Cadences are to music as punctuation marks are to sentences. A cadence is a specific progression of two chords, they are especially useful for creating a specific ideas within a piece of music. There are many types of cadences but we'll start with the most common and most important ones.

Authentic cadence:

A authentic cadence is when we have motion from the dominant or dominant seventh chord (V or V7) to the tonic chord and it starts at the end of one measure and ends at the beginning of another. The authentic cadence is music's period, it's pretty much how every song ever written ends.

Example:

4/4 | I / IV /  V / V7 | I |

(each pair of | |'s denotes one measure, the spaces between the /'s are one quarter note)
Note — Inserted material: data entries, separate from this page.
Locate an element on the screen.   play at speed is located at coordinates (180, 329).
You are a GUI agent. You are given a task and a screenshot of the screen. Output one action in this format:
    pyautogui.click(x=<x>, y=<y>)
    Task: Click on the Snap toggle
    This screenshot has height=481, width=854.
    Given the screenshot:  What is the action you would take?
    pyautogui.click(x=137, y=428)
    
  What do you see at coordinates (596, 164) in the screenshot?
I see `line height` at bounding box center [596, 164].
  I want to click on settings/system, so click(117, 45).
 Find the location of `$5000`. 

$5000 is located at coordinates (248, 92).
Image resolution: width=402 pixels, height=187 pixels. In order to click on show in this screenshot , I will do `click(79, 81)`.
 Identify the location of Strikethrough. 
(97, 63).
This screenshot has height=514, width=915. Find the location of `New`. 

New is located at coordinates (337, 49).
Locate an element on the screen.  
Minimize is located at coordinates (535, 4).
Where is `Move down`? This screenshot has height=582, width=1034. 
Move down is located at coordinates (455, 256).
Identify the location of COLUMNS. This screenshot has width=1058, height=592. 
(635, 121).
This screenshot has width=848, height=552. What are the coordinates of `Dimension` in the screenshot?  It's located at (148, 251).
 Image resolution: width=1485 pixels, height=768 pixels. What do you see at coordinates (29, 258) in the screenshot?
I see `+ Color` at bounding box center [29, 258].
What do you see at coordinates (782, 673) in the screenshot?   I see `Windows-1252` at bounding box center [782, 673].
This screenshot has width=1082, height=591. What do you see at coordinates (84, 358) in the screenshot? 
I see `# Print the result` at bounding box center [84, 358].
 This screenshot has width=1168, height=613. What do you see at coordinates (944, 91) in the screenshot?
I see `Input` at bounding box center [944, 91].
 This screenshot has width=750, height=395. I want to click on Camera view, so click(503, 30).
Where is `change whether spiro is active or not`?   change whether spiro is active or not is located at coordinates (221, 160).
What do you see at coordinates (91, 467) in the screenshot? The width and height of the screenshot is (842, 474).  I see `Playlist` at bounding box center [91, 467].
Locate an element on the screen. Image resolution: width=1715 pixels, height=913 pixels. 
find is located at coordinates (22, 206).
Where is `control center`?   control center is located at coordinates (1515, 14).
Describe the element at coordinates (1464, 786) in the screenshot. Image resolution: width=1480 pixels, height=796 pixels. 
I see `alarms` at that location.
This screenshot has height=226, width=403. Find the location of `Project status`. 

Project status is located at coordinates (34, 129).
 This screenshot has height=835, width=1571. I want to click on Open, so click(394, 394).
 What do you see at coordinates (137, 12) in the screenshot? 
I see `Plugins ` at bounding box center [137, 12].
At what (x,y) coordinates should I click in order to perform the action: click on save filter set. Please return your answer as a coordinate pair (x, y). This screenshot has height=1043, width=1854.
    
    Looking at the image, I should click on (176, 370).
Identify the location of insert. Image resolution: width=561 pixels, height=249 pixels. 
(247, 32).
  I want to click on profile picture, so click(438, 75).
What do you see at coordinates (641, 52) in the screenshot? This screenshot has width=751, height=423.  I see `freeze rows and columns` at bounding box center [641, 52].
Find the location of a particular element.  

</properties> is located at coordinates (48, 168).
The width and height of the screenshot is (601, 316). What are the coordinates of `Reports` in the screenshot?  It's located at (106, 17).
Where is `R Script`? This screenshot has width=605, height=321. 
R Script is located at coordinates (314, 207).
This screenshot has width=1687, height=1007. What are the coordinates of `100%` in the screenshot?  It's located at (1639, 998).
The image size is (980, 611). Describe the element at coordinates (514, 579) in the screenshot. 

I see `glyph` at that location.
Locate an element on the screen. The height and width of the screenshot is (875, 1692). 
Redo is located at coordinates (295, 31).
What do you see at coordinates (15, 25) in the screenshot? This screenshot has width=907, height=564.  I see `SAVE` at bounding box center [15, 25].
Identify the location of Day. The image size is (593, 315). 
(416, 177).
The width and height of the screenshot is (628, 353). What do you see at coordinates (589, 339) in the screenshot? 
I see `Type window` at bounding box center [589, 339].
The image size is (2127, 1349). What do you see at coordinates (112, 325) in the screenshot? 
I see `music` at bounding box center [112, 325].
In minor keys authentic cadences move from V (with a raised third so that it is a true dominant) to i.

Half cadence:

A half cadence is motion from any chord to the dominant (V) starting at the end of one measure and ending at the beginning of another. The half cadence is music's comma, we use it to suggest that a phrase has ended but the general idea is still not wrapped up.

Example:

4/4 | I / vi / VI / ii | V |

Deceptive cadence:

Remember how I said the submediant has tonic function? A deceptive cadence is just like an authentic cadence except that instead of going to the tonic we move to the submediant (vi). A deceptive cadence is, as its name suggests, deceptive. The audience expects to be lead to conclusion but instead the idea is prolonged. I'm not sure what in English exactly does this but if I could think of it that's what it would be... sort of like a semicolon.

Example:

4/4 | I / IV /  V / V7 | vi |

Plagal cadence:

The plagal cadence usually comes at the very end of a piece of music, after the authentic cadence, to send us off with a nice warm fuzzy feeling. It is motion from IV to I. We also call it the amen cadence because it's the sort of chord progression we commonly hear over the "amen" in a prayer. Think:

IV - I
ah - men

Again IV is at the end of a measure and I at the beginning.

Something interesting...

Sometimes a minor song will end on a major key. A "Tierce de Picardie" is when a piece in a minor key ends on I instead of i. These are fun to play around with (they often sound ridiculous).